Overview… Innovative Learning Week 2015, Smart Data Hack and the Kenyan Tech Scene

What? Attempting to make a relevant website to communicate the Kenyan Tech Scene at the Innovative Learning Week Smart Data Hack

Where? Appleton Tower and the Informatics Forum, University of Edinburgh

When? 16th – 21st February 2015

Who? Myself, Tharald Sondheim, some other people…

What About It?

So Innovative Learning Week (ILW) is the University of Edinburgh’s reading week in which the university runs loads of events across campus to encourage you to try extracurricular activities to leanr something new in an interesting way – whether in your own discipline or in one you’ve always wanted to try. Smart Data Hack is a week long hackathon run primarily by the School of Informatics designed to get people involved in fun programming and computer science.

This year, Practical Action had sponsored one of the challenges – to design an application to communicate the current tech scene in Nairobi – and as someone with an interest in frugal innovation I thought it would be fun to work on. I didn’t approach it with any particular ideas in mind, and the team was formed by splitting in half the total number of people interested in taking the specific challenge. It attracted quite a lot of interest due to the unexpectedly large prize announced of a trip to Kenya for the winning team.

To go straight to the point, it didn’t go very successfully but it there were multiple factors contributing to this and some were lessons learned.

It wasn’t initially clear what the plan for our team was – the challenge set was very specific which made it difficult to think of something original, and it had little supporting data available and it was difficult to create fake mock-up data too. The glamour of the prize had attracted quite a few students who it became apparent were more interested in competing for it than the actual coding, taking things either too seriously or simply treating it more as a business/logistics competition and refusing to ‘waste time’ trying to learn to code if they hadn’t done it before, both attitudes being extremely unhelpful and making it somewhat unenjoyable.

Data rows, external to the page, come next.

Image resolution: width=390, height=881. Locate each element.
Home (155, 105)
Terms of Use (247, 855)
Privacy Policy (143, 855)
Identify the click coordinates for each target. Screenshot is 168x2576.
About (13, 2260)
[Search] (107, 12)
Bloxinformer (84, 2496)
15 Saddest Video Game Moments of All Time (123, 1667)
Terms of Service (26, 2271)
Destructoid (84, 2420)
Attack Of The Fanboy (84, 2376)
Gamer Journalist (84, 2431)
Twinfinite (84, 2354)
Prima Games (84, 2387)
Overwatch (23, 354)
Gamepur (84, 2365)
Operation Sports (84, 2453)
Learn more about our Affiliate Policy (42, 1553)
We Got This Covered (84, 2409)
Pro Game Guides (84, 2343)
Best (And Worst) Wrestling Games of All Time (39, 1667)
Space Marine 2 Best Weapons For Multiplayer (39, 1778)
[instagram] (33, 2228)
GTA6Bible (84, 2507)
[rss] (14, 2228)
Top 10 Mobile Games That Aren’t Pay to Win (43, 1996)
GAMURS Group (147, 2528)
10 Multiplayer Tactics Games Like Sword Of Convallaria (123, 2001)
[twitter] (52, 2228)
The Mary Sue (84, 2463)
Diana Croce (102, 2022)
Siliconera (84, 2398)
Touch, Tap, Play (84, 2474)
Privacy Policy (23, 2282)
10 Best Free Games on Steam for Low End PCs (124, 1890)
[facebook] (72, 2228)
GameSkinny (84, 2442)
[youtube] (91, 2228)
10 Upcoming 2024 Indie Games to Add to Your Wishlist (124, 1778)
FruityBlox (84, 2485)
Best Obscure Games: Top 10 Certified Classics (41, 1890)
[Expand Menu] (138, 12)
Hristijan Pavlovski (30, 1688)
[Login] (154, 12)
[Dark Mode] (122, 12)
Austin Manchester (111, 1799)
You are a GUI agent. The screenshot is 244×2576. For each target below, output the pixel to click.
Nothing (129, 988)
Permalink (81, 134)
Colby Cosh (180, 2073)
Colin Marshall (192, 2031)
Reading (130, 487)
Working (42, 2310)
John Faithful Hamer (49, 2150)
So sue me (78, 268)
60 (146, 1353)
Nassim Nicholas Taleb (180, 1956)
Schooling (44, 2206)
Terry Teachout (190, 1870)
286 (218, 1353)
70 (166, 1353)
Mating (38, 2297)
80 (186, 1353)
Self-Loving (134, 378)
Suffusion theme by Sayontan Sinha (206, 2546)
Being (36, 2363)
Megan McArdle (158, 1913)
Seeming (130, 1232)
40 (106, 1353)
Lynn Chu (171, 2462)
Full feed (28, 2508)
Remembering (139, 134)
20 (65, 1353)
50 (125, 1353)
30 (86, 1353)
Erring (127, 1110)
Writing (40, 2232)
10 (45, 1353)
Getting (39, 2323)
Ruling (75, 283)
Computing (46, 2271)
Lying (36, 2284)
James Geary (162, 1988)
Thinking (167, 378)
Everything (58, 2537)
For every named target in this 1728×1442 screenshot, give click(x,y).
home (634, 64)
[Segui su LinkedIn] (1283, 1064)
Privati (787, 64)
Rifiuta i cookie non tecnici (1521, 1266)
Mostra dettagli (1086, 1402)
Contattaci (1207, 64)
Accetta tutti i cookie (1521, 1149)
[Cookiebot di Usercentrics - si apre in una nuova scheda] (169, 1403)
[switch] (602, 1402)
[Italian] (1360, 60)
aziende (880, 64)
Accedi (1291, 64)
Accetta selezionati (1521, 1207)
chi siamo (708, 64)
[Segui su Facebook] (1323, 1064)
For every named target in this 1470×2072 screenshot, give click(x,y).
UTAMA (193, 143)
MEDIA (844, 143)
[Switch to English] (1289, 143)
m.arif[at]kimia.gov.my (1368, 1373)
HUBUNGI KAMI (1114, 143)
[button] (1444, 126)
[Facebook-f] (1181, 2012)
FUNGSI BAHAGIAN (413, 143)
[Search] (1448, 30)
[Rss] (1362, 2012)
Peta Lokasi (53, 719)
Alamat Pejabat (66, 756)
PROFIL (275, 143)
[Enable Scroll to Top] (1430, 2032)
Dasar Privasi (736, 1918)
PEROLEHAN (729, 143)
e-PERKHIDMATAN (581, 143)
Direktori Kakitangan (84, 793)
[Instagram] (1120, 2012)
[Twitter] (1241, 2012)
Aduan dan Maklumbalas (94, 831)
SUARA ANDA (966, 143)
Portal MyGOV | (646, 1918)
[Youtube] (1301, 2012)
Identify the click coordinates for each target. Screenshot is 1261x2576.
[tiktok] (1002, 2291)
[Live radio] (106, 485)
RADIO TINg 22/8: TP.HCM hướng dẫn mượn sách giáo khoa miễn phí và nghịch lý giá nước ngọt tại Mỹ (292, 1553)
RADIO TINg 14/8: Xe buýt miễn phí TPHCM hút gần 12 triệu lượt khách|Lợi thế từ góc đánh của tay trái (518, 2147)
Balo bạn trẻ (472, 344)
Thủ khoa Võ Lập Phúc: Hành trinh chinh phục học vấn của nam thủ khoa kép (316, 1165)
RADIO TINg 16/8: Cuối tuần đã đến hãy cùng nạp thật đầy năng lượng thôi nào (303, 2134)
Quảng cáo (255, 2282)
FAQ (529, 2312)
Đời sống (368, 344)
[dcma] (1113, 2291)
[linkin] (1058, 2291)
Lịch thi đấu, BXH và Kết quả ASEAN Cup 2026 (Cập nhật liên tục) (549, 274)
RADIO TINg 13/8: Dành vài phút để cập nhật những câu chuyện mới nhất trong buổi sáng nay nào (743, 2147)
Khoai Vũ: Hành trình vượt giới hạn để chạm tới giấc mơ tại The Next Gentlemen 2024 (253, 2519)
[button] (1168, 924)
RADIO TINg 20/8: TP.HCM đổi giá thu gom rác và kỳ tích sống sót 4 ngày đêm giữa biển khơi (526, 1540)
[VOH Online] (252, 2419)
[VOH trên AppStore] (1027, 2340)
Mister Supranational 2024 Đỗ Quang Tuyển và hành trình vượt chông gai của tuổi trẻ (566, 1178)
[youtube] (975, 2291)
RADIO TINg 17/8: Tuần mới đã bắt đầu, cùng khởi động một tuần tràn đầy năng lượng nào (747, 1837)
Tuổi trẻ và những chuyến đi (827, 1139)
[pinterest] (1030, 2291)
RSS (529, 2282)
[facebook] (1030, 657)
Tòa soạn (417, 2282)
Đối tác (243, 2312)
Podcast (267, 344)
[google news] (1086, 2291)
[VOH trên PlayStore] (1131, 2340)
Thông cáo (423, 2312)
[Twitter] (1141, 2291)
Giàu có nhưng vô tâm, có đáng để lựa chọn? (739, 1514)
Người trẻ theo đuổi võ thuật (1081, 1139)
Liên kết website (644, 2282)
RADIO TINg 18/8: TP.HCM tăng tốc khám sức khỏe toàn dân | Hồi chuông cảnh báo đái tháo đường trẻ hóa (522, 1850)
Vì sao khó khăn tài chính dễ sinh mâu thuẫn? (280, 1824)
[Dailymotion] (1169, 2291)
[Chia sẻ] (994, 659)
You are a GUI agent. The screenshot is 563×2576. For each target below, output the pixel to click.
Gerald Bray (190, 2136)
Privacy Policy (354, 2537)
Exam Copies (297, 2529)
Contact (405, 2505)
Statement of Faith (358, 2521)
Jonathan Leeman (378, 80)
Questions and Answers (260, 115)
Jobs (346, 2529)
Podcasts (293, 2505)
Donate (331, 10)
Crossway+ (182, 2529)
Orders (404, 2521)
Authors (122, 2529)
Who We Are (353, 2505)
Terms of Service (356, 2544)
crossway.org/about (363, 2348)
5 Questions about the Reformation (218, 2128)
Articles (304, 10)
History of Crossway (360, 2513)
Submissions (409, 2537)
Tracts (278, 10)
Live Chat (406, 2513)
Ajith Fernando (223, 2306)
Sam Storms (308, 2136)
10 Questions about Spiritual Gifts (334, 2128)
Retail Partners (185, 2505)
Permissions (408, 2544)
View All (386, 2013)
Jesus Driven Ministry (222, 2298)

I’ve got to admit that there were personal factors involved, I was exhausted and was definitely going for the easier options each time they were available. I had a doctors appointment that I was incredibly stressed about (I was diagnosed formally with Generalised Anxiety Disorder) and my degree was officially interrupted due to the personal circumstances I was going through.

Also I felt like I had set aside very little time to work on the hack, a side effect of  a week long hackathon that allows for procrastination. For example, I had already agreed to go for a barbeque in the Pentland Hills with the Edinsolar team (yes we did have a barbeque in Scotland at altitude in winter and it was great) on the Tuesday afternoon.

However, despite this we put together somethings with the ‘idea’ if it could be called such, evolving throughout the week until it developed into some sort of website using the Twitter API.

Unsurprisingly we didn’t win anything at the end of the week and I was a little frustrated and disappointed in myself for successfully having attended a week long hackathon and not made anything working. Still, as I said, mistakes made and lessons learned for next time.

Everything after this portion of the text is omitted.